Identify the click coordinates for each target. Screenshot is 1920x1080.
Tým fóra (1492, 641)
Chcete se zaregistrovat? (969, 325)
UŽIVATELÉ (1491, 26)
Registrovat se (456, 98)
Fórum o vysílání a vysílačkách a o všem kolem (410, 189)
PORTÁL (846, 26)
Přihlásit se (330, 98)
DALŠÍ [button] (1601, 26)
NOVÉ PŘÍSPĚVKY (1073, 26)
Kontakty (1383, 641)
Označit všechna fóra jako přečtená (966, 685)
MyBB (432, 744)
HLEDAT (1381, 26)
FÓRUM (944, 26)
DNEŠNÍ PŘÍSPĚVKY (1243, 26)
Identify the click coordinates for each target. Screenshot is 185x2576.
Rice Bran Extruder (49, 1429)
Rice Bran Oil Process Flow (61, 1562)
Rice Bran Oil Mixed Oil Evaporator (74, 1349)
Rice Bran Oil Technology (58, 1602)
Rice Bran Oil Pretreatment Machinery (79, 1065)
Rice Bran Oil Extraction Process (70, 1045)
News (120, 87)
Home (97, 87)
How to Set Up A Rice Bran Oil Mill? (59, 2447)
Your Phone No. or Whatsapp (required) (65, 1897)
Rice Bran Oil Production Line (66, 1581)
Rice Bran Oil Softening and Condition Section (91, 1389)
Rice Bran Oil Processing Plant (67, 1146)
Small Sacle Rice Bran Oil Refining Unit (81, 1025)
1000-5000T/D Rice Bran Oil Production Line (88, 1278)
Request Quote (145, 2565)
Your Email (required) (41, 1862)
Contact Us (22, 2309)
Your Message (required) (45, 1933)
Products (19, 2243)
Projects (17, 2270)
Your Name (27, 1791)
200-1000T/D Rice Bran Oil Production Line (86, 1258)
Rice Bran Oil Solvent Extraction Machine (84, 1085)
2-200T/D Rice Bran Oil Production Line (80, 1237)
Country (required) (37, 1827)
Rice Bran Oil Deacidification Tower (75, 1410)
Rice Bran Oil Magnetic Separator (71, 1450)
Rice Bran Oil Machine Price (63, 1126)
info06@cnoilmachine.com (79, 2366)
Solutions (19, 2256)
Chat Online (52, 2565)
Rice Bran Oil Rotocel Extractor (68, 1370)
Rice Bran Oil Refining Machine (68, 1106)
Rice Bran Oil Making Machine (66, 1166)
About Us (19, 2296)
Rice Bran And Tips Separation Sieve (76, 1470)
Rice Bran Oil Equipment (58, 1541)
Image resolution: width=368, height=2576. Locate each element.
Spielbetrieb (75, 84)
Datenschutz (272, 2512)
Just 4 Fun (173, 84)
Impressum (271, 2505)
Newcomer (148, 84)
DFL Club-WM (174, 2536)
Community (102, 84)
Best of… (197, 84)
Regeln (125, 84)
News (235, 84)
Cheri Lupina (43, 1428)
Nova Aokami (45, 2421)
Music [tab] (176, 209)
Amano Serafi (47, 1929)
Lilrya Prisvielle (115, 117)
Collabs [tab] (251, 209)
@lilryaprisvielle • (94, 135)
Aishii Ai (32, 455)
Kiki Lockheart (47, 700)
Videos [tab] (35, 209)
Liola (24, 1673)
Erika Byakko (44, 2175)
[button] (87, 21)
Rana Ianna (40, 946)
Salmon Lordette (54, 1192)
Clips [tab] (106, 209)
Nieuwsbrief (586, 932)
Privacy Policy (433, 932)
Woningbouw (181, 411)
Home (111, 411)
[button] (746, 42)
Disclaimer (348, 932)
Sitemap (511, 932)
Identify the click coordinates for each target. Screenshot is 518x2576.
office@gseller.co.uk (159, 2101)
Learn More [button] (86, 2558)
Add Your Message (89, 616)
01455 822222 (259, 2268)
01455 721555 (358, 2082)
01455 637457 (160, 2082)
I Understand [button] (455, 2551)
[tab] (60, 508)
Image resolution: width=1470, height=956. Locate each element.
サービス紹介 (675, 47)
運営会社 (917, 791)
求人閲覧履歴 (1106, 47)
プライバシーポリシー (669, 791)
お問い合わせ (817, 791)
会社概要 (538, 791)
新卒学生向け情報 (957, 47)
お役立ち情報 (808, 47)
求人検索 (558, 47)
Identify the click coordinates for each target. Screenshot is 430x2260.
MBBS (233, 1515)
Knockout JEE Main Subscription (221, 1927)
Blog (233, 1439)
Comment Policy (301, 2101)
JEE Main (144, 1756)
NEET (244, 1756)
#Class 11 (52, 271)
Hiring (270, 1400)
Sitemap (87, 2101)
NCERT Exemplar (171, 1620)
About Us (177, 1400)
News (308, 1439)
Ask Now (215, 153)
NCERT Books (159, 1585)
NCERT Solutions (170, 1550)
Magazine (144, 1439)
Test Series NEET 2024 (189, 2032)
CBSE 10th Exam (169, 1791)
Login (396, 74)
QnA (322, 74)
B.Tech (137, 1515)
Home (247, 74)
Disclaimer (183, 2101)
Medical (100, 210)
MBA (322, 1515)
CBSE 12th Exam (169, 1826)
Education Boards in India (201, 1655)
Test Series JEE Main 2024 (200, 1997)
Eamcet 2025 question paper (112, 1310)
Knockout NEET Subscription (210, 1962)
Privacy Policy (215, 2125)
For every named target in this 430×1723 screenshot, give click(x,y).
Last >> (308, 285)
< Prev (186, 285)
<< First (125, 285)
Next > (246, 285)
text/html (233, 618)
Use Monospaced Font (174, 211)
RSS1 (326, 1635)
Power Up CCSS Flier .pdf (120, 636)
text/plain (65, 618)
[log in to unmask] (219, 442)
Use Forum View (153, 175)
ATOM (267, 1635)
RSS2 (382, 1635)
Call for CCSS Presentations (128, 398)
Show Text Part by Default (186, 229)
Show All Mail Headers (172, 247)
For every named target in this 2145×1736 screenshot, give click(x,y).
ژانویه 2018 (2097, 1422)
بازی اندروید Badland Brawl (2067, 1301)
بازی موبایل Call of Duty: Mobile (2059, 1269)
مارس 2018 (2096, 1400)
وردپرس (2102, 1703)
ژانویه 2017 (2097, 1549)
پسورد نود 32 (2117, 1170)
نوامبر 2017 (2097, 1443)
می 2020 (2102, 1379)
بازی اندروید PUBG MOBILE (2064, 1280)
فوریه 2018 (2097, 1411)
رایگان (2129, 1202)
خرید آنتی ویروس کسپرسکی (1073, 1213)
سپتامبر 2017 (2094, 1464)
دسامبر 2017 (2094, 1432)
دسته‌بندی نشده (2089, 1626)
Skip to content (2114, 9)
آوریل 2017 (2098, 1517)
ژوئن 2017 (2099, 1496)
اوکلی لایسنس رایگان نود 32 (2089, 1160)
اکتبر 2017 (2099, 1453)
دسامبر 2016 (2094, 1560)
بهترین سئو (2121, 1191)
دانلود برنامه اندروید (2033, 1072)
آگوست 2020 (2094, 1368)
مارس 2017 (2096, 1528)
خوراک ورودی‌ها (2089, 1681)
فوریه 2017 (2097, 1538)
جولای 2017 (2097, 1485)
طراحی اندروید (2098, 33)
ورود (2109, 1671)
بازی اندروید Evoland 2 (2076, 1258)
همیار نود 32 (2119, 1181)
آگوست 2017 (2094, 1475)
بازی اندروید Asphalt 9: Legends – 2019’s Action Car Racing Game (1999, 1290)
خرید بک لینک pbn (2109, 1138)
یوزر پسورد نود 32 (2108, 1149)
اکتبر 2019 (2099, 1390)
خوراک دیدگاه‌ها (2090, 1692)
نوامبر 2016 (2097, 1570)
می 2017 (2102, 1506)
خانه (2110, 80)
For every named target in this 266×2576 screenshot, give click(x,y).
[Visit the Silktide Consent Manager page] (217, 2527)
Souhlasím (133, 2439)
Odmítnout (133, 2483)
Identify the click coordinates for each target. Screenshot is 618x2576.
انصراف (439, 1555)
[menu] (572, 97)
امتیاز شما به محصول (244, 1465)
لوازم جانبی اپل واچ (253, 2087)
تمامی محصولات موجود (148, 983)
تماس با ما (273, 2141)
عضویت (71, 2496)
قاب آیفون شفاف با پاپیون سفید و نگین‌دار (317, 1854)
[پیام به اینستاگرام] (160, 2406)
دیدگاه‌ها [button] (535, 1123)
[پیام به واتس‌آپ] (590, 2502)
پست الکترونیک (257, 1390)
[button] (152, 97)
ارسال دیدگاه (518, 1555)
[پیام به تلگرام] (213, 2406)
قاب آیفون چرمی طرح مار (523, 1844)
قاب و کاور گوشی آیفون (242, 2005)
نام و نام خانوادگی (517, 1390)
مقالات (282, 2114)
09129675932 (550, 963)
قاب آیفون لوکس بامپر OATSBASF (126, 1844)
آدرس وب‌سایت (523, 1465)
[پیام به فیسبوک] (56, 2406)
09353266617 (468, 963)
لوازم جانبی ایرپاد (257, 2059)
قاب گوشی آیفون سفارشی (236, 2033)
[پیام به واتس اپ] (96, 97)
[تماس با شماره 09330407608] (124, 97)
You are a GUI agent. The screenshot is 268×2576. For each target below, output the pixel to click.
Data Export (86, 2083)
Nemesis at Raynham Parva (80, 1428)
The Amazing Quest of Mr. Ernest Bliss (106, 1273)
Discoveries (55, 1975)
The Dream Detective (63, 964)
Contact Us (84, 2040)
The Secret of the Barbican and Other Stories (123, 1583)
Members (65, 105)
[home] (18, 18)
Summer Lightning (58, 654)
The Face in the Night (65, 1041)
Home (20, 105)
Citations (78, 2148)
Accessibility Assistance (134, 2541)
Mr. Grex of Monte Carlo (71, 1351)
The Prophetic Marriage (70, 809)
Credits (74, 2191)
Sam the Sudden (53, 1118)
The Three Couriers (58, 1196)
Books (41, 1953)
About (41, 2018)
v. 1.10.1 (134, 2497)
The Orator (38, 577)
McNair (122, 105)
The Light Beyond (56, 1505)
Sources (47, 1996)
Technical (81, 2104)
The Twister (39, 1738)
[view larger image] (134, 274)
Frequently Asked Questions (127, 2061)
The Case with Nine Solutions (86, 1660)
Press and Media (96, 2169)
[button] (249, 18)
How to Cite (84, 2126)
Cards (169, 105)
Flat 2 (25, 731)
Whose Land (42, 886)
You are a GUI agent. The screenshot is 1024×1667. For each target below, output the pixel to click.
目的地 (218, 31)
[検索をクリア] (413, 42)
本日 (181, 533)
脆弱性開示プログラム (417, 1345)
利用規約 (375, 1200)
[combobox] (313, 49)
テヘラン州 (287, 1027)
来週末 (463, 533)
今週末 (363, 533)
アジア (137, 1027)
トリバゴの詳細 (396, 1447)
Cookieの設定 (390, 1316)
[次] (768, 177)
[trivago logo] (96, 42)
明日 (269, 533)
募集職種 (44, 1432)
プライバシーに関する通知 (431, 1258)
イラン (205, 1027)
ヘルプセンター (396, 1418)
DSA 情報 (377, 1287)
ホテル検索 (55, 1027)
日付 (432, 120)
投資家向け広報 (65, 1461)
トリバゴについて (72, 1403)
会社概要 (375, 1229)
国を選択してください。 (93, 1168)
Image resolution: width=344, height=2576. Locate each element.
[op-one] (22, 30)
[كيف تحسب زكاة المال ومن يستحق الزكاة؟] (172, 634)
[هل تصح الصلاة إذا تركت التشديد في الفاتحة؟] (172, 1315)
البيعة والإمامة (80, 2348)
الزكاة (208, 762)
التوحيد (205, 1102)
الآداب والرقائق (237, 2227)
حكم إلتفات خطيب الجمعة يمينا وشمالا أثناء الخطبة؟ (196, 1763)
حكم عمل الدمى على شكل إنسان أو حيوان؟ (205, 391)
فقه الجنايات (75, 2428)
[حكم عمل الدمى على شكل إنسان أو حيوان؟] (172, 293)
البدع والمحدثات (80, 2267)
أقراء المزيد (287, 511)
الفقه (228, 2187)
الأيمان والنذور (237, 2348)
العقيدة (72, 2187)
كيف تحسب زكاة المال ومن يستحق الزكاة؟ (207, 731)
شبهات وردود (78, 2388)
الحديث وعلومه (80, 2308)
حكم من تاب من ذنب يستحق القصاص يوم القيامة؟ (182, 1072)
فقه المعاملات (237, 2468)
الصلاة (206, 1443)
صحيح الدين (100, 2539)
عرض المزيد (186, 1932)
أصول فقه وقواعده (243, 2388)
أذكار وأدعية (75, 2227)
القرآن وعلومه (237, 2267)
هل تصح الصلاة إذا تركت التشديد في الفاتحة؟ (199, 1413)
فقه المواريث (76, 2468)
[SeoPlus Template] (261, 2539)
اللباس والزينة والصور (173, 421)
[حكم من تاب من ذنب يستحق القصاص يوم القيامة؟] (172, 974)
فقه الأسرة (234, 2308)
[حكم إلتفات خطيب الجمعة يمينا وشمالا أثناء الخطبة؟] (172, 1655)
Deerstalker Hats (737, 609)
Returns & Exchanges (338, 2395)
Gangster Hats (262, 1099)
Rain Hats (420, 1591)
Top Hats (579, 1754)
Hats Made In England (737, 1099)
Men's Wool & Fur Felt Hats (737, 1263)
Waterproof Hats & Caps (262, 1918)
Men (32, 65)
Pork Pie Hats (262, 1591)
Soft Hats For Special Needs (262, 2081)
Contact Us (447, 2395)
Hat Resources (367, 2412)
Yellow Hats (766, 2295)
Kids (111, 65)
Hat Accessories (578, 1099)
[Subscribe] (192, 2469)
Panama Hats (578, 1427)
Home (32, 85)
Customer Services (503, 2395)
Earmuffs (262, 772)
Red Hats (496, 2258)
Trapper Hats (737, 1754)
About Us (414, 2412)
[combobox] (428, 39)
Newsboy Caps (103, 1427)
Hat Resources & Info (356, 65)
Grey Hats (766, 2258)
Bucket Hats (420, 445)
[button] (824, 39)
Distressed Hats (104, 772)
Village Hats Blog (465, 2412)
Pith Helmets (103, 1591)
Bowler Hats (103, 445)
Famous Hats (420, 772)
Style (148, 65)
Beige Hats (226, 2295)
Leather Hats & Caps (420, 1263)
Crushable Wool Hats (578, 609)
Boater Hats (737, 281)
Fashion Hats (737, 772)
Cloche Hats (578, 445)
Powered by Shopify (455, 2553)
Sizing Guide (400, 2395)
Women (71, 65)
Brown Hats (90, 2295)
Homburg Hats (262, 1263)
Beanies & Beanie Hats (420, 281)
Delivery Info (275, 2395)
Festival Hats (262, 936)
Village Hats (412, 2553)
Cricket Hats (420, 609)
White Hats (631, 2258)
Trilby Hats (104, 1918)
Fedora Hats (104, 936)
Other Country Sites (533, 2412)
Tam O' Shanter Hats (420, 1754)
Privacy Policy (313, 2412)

▬▬▬▬▬▬

_ABOUT THIS TASK:_
All lines in the listing above from the line containing "نوامبر 2017 (2097, 1443)" to the line containing "Skip to content (2114, 9)", inclusive, should be retyped exactly; no other lines should appear.

_EXERCISE OUTPUT:_
نوامبر 2017 (2097, 1443)
می 2020 (2102, 1379)
بازی اندروید PUBG MOBILE (2064, 1280)
فوریه 2018 (2097, 1411)
رایگان (2129, 1202)
خرید آنتی ویروس کسپرسکی (1073, 1213)
سپتامبر 2017 (2094, 1464)
دسامبر 2017 (2094, 1432)
دسته‌بندی نشده (2089, 1626)
Skip to content (2114, 9)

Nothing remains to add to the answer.